What, if anything, can stop Donald Trump? Not international law, as the President made clear in a recent New York Times interview, the week he declared Venezuela a wholly owned subsidiary, and began measuring Greenland for drapes. Nor does American law seem to have any hold over the executive will. But Trump admitted one limit on his power: “My own morality. My own mind. It’s the only thing that can stop me”. He raises an interesting question. Can you have a morality all your own? Is morality customizable to one’s idiosyncratic needs?
The idea isn’t obviously batty, at least not to judge by pop culture. “A man gotta have a code”, says Omar Little, a murderous robber on the HBO series The Wire who primly limits his targets to drug dealers. Dexter is a serial killer who preys only on other killers. From Tony Soprano to Walter White, American television has been churning out antiheroes afflicted with sporadic consciences.
The trouble with bespoke morality is that it can be very tailored indeed.
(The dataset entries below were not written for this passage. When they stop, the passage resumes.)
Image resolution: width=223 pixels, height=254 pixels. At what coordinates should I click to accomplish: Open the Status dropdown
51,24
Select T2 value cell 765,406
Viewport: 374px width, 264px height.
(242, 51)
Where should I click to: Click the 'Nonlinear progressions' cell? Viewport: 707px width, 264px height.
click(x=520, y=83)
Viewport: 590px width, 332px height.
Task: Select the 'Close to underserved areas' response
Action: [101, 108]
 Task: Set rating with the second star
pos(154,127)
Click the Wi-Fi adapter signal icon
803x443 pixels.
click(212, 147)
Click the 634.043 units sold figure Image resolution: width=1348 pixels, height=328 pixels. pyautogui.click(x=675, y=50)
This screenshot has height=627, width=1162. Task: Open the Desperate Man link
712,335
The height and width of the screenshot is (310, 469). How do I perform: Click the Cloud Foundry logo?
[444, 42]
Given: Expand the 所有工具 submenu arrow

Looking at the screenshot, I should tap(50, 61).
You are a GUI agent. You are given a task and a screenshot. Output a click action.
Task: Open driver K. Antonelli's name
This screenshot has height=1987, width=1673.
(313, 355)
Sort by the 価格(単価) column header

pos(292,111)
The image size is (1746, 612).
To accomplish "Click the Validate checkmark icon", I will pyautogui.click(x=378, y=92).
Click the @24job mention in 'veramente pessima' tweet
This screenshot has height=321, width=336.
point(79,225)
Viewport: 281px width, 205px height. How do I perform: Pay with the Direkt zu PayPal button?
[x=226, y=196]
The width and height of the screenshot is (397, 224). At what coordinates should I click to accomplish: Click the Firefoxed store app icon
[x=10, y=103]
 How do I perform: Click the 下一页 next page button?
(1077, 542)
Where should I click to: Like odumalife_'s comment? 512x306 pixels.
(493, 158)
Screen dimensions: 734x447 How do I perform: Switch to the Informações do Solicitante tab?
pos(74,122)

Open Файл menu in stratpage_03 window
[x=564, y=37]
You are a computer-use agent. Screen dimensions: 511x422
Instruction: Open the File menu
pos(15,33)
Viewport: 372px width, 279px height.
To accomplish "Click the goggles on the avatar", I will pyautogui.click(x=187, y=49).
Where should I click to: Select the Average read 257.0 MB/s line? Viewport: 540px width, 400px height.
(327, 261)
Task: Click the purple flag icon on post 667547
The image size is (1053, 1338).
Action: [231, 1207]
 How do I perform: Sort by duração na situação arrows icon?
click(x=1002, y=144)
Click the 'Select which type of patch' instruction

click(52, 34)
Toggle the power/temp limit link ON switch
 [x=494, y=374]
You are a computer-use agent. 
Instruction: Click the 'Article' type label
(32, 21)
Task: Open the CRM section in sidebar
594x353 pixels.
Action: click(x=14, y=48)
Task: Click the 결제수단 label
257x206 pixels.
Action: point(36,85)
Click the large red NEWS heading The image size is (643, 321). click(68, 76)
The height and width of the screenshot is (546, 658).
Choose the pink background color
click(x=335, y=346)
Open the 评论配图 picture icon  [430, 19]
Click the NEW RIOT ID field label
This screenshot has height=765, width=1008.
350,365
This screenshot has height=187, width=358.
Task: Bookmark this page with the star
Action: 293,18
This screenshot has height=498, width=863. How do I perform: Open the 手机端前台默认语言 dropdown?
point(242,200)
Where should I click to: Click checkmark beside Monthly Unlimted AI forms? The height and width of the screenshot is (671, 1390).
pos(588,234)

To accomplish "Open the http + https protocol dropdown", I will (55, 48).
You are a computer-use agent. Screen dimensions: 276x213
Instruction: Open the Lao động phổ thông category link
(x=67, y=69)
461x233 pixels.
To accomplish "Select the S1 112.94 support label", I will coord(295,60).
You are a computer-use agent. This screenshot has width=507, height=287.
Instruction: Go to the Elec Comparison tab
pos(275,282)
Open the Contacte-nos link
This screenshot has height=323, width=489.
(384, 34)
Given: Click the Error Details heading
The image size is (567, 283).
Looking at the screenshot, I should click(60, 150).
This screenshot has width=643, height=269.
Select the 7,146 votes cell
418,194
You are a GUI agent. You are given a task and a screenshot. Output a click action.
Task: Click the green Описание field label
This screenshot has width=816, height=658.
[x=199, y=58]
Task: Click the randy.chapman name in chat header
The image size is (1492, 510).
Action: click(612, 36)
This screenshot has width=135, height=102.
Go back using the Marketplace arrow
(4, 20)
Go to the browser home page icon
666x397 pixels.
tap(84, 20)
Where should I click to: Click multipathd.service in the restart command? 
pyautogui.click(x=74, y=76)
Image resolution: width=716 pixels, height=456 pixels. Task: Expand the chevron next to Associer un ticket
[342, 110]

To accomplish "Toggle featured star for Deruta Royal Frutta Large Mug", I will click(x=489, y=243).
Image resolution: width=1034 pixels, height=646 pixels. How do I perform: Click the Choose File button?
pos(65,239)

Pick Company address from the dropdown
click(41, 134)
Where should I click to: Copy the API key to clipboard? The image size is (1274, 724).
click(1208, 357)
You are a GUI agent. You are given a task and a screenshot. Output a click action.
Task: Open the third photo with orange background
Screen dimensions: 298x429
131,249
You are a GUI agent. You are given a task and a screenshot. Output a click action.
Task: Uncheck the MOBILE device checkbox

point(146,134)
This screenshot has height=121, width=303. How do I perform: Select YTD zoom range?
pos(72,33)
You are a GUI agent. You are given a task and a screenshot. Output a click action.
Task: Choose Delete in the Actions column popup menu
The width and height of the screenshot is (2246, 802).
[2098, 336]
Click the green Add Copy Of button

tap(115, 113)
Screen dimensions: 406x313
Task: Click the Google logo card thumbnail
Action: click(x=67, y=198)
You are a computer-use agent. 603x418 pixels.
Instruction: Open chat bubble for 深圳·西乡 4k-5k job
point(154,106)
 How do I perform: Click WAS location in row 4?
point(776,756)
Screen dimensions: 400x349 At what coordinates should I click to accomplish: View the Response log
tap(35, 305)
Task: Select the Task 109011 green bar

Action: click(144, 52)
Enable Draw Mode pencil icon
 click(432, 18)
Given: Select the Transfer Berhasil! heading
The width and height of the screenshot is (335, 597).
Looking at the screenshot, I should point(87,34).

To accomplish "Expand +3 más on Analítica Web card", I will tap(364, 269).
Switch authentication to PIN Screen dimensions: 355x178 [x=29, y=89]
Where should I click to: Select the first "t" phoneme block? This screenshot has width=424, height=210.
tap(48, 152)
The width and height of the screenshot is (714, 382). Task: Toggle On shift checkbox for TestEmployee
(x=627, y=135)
Asked by the Times why he demanded ownership of Greenland, Trump explained: “Because that’s what I feel is psychologically needed for success”. A person who respects others’ property only until he feels a psychological need otherwise is typically called a thief, not a moral paragon.
That said, it’s true that we do often want people to make up their own minds about morality rather than blindly follow the herd. But how do you carve out your own morality without slicing loopholes large enough to drive a Special Forces extraction team through?
Immanuel Kant thought he knew the answer. Morality, according to Kant, is just how an autonomous person behaves. Autonomy equals self-legislation. But you can’t write just any law for yourself. To be a law, rather than a mere whim, a moral rule must conform to a higher law still: the law of reason.
Take stealing. Suppose you are considering filching something – a hotel towel, a doorstep Amazon delivery, the hydrocarbon output of a South American nation. You might be tempted to draft a permissive exception for just this case. But if everyone did the same, your own theft would be no use to you. The idea of property itself would fall apart, as no one would have anything longer than their strength permitted. A morality permitting discretionary theft is therefore what Kant called a “contradiction in conception”. It seems plausible only so long as you imagine yourself governed only by your own whims, and not by the same moral rules you demand from others.
This means that you can have your own morality, but only in the attenuated sense of reasoning to the same conclusions as any other rational person – just as any careful thinker gets the same results from the laws of arithmetic. Yet it is crucial, Kant thought, that you are the one doing this reasoning – and ultimately making the choice to live by its results. That is what makes you autonomous.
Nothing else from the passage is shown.